Tuesday, January 13, 2009

How to market a Hedge Fund after crisis

The right pedigree, strategy and track record is no longer a guaranteed recipe for success in raising or retaining of assets. More so than ever both hedge fund startups and established hedge funds are distinguishing themselves from similar strategies by marketing not only their track record and pedigree but also their operational, portfolio and regulatory infrastructure.

Funds that fail to address the growing concern over fraud, mismanagement, operational and regulatory risk may miss out on the opportunity to attract the billions of dollars of capital that has left the industry and may well be reallocated after 2008 financial crisis. Like it or not the perception of the new world investor is that infrastructure and performance are directly connected.

To be well positioned after the crisis, hedge funds must address an investor’s growing concern over operational and regulatory risk. This new level of scrutiny will increase the importance of effective and documented operational and regulatory risk management. Responding to a potential investor’s increasing desire for full transparency will be paramount.

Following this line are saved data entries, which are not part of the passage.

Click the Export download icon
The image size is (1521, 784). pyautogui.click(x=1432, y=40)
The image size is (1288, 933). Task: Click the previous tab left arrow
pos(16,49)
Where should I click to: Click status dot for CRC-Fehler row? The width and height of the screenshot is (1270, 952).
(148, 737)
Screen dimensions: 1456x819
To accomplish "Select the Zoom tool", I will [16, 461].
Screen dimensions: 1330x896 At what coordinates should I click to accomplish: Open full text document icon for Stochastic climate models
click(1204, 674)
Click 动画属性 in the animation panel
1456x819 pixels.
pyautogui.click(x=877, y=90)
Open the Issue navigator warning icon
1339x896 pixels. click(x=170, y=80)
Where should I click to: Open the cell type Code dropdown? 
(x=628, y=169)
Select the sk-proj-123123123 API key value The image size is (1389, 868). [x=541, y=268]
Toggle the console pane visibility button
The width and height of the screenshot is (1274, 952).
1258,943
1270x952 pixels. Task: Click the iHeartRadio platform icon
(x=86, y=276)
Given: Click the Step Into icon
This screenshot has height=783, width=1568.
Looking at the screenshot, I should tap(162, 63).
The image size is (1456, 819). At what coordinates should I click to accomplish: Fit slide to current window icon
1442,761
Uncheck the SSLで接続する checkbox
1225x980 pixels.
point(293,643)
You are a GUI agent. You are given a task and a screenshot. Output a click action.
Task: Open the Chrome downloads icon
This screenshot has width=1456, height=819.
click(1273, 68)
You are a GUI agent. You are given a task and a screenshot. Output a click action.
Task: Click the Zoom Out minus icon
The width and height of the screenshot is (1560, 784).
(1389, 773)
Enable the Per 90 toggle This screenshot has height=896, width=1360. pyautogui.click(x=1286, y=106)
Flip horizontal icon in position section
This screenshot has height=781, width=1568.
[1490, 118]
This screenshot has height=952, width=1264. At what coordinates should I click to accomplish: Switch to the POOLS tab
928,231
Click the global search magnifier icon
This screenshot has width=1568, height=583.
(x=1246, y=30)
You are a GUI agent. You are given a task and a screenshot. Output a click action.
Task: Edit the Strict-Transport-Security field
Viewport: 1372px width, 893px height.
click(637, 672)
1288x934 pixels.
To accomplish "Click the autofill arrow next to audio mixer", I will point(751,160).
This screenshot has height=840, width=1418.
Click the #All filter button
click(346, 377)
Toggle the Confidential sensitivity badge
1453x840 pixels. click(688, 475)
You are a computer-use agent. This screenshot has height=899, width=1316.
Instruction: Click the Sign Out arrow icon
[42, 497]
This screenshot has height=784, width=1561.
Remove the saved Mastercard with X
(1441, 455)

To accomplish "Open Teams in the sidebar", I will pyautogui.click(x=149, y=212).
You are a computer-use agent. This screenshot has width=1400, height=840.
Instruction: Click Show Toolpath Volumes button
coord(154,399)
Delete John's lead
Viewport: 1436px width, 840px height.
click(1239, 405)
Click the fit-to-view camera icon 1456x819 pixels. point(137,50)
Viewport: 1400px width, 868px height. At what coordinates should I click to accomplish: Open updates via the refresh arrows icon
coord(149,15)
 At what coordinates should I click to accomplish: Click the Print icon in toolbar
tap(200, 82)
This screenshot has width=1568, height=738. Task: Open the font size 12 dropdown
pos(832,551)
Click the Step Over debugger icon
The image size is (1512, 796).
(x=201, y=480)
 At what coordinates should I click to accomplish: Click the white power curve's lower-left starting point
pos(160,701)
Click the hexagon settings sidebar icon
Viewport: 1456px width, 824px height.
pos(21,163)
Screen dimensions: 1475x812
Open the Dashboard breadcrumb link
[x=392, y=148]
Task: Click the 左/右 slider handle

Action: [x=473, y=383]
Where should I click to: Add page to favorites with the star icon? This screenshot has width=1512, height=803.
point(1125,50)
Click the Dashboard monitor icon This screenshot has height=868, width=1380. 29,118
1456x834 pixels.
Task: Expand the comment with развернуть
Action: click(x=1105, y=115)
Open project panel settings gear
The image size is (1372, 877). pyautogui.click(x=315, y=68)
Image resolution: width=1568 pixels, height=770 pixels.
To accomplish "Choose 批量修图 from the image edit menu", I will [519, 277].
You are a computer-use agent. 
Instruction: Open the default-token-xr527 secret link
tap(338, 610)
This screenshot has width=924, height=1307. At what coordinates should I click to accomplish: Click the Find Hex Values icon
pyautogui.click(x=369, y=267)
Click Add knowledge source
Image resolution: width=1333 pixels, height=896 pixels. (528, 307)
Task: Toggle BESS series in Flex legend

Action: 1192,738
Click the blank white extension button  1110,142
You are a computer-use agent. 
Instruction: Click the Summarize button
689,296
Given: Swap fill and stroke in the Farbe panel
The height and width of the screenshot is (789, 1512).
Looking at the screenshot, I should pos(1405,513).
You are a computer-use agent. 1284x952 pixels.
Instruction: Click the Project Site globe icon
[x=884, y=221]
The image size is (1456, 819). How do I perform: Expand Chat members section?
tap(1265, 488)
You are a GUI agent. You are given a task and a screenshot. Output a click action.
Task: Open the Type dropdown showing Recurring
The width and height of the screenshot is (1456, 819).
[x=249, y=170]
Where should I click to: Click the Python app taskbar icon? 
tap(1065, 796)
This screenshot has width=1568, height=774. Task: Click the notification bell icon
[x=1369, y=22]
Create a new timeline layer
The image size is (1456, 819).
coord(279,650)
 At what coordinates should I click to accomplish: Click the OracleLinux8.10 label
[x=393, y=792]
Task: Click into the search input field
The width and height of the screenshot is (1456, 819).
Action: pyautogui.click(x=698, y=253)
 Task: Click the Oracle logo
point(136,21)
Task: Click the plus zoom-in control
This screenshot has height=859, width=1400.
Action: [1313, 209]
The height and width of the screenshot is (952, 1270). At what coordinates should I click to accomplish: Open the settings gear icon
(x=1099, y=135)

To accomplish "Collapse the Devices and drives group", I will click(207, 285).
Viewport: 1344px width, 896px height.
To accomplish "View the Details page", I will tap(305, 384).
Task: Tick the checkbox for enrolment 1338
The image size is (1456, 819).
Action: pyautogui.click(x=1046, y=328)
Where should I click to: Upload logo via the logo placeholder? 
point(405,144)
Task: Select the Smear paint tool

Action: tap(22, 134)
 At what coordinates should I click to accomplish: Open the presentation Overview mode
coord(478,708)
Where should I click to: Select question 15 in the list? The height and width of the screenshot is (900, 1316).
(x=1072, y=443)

Even if a fund’s AUM is small it can still improve its marketing position with investors in a cost effective manner by communicating a clear, transparent and customized plan to strategically mitigate risk as assets grow. Noted below are just some of the minimum “high risk” areas a successful hedge fund should focus on no matter its size or strategy:

Portfolio management, investment guidelines, trade allocation, trade errors, best execution;

independent and verifiable valuation policies and procedures, and for illiquid securities, strong consideration to the creation of a valuation committee;

personal trading policies and procedures, processes and controls; contingency planning and business continuity.